__What to do__. Copy these records line for line, without changing anything.

__Listing__.
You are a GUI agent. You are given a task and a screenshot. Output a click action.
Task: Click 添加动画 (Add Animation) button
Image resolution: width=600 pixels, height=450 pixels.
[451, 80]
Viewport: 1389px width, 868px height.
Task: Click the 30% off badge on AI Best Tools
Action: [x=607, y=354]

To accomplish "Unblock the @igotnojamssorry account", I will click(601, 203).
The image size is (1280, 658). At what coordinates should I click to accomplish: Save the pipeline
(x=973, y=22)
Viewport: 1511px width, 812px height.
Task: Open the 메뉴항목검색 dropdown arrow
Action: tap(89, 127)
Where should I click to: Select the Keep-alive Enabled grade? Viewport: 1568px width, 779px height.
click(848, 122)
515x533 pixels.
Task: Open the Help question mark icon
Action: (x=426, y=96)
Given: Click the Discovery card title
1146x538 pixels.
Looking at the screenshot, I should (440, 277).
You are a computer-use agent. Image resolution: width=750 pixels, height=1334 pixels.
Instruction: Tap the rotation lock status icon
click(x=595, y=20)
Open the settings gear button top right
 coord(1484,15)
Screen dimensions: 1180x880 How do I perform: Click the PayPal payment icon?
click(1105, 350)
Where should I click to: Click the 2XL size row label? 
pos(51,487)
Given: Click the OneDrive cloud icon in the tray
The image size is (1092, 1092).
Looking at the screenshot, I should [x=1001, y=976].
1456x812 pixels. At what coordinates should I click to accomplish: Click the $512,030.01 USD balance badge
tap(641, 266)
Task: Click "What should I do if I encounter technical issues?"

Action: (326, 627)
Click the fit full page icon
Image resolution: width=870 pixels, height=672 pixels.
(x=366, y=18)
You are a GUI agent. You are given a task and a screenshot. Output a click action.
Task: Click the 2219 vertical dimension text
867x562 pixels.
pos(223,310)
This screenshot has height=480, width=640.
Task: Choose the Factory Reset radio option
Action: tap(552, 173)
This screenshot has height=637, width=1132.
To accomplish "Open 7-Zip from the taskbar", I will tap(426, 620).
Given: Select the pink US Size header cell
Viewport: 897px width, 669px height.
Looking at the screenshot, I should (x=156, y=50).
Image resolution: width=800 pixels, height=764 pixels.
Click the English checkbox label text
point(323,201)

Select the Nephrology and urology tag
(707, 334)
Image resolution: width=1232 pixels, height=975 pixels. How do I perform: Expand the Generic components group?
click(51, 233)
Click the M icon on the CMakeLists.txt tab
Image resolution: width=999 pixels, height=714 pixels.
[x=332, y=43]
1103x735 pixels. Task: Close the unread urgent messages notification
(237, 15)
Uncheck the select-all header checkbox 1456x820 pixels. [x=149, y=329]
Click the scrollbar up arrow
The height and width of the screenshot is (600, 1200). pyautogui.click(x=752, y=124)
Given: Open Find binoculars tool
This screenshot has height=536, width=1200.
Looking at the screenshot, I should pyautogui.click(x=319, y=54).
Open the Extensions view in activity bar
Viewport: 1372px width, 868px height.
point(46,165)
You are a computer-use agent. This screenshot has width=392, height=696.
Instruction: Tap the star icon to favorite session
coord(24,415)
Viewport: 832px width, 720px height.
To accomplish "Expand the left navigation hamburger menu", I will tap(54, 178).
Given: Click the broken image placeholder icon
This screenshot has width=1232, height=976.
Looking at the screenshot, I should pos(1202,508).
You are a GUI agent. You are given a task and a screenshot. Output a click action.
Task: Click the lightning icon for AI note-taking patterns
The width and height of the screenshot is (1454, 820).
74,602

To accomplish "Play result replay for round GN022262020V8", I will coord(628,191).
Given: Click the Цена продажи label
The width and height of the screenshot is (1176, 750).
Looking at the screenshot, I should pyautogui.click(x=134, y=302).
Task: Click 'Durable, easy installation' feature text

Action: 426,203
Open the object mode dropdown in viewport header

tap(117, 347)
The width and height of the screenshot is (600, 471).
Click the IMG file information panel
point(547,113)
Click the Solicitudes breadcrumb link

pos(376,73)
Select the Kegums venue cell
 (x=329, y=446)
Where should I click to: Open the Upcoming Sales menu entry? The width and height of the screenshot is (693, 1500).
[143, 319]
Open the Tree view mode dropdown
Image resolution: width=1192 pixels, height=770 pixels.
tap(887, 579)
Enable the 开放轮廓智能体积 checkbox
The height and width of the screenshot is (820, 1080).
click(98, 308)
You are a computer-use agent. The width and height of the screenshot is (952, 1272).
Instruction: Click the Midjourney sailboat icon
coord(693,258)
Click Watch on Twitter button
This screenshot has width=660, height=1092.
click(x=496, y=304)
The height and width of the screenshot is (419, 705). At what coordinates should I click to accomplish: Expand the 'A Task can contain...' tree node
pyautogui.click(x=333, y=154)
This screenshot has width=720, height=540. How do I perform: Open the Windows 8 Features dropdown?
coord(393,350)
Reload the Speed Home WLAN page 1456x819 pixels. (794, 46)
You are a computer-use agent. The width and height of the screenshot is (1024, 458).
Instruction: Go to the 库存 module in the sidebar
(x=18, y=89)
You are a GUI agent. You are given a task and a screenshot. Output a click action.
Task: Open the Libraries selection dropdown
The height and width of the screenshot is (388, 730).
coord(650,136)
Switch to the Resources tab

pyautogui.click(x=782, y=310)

__Answer to the exercise__.
You are a GUI agent. You are given a task and a screenshot. Output a click action.
Task: Click 添加动画 (Add Animation) button
Image resolution: width=600 pixels, height=450 pixels.
[451, 80]
Viewport: 1389px width, 868px height.
Task: Click the 30% off badge on AI Best Tools
Action: [x=607, y=354]

To accomplish "Unblock the @igotnojamssorry account", I will click(601, 203).
The image size is (1280, 658). At what coordinates should I click to accomplish: Save the pipeline
(x=973, y=22)
Viewport: 1511px width, 812px height.
Task: Open the 메뉴항목검색 dropdown arrow
Action: tap(89, 127)
Where should I click to: Select the Keep-alive Enabled grade? Viewport: 1568px width, 779px height.
click(848, 122)
515x533 pixels.
Task: Open the Help question mark icon
Action: (x=426, y=96)
Given: Click the Discovery card title
1146x538 pixels.
Looking at the screenshot, I should (440, 277).
You are a computer-use agent. Image resolution: width=750 pixels, height=1334 pixels.
Instruction: Tap the rotation lock status icon
click(x=595, y=20)
Open the settings gear button top right
 coord(1484,15)
Screen dimensions: 1180x880 How do I perform: Click the PayPal payment icon?
click(1105, 350)
Where should I click to: Click the 2XL size row label? 
pos(51,487)
Given: Click the OneDrive cloud icon in the tray
The image size is (1092, 1092).
Looking at the screenshot, I should [x=1001, y=976].
1456x812 pixels. At what coordinates should I click to accomplish: Click the $512,030.01 USD balance badge
tap(641, 266)
Task: Click "What should I do if I encounter technical issues?"

Action: (326, 627)
Click the fit full page icon
Image resolution: width=870 pixels, height=672 pixels.
(x=366, y=18)
You are a GUI agent. You are given a task and a screenshot. Output a click action.
Task: Click the 2219 vertical dimension text
867x562 pixels.
pos(223,310)
This screenshot has height=480, width=640.
Task: Choose the Factory Reset radio option
Action: tap(552, 173)
This screenshot has height=637, width=1132.
To accomplish "Open 7-Zip from the taskbar", I will tap(426, 620).
Given: Select the pink US Size header cell
Viewport: 897px width, 669px height.
Looking at the screenshot, I should (x=156, y=50).
Image resolution: width=800 pixels, height=764 pixels.
Click the English checkbox label text
point(323,201)

Select the Nephrology and urology tag
(707, 334)
Image resolution: width=1232 pixels, height=975 pixels. How do I perform: Expand the Generic components group?
click(51, 233)
Click the M icon on the CMakeLists.txt tab
Image resolution: width=999 pixels, height=714 pixels.
[x=332, y=43]
1103x735 pixels. Task: Close the unread urgent messages notification
(237, 15)
Uncheck the select-all header checkbox 1456x820 pixels. [x=149, y=329]
Click the scrollbar up arrow
The height and width of the screenshot is (600, 1200). pyautogui.click(x=752, y=124)
Given: Open Find binoculars tool
This screenshot has height=536, width=1200.
Looking at the screenshot, I should pyautogui.click(x=319, y=54).
Open the Extensions view in activity bar
Viewport: 1372px width, 868px height.
point(46,165)
You are a computer-use agent. This screenshot has width=392, height=696.
Instruction: Tap the star icon to favorite session
coord(24,415)
Viewport: 832px width, 720px height.
To accomplish "Expand the left navigation hamburger menu", I will tap(54, 178).
Given: Click the broken image placeholder icon
This screenshot has width=1232, height=976.
Looking at the screenshot, I should pos(1202,508).
You are a GUI agent. You are given a task and a screenshot. Output a click action.
Task: Click the lightning icon for AI note-taking patterns
The width and height of the screenshot is (1454, 820).
74,602

To accomplish "Play result replay for round GN022262020V8", I will coord(628,191).
Given: Click the Цена продажи label
The width and height of the screenshot is (1176, 750).
Looking at the screenshot, I should pyautogui.click(x=134, y=302).
Task: Click 'Durable, easy installation' feature text

Action: 426,203
Open the object mode dropdown in viewport header

tap(117, 347)
The width and height of the screenshot is (600, 471).
Click the IMG file information panel
point(547,113)
Click the Solicitudes breadcrumb link

pos(376,73)
Select the Kegums venue cell
 (x=329, y=446)
Where should I click to: Open the Upcoming Sales menu entry? The width and height of the screenshot is (693, 1500).
[143, 319]
Open the Tree view mode dropdown
Image resolution: width=1192 pixels, height=770 pixels.
tap(887, 579)
Enable the 开放轮廓智能体积 checkbox
The height and width of the screenshot is (820, 1080).
click(98, 308)
You are a computer-use agent. The width and height of the screenshot is (952, 1272).
Instruction: Click the Midjourney sailboat icon
coord(693,258)
Click Watch on Twitter button
This screenshot has width=660, height=1092.
click(x=496, y=304)
The height and width of the screenshot is (419, 705). At what coordinates should I click to accomplish: Expand the 'A Task can contain...' tree node
pyautogui.click(x=333, y=154)
This screenshot has width=720, height=540. How do I perform: Open the Windows 8 Features dropdown?
coord(393,350)
Reload the Speed Home WLAN page 1456x819 pixels. (794, 46)
You are a computer-use agent. The width and height of the screenshot is (1024, 458).
Instruction: Go to the 库存 module in the sidebar
(x=18, y=89)
You are a GUI agent. You are given a task and a screenshot. Output a click action.
Task: Open the Libraries selection dropdown
The height and width of the screenshot is (388, 730).
coord(650,136)
Switch to the Resources tab

pyautogui.click(x=782, y=310)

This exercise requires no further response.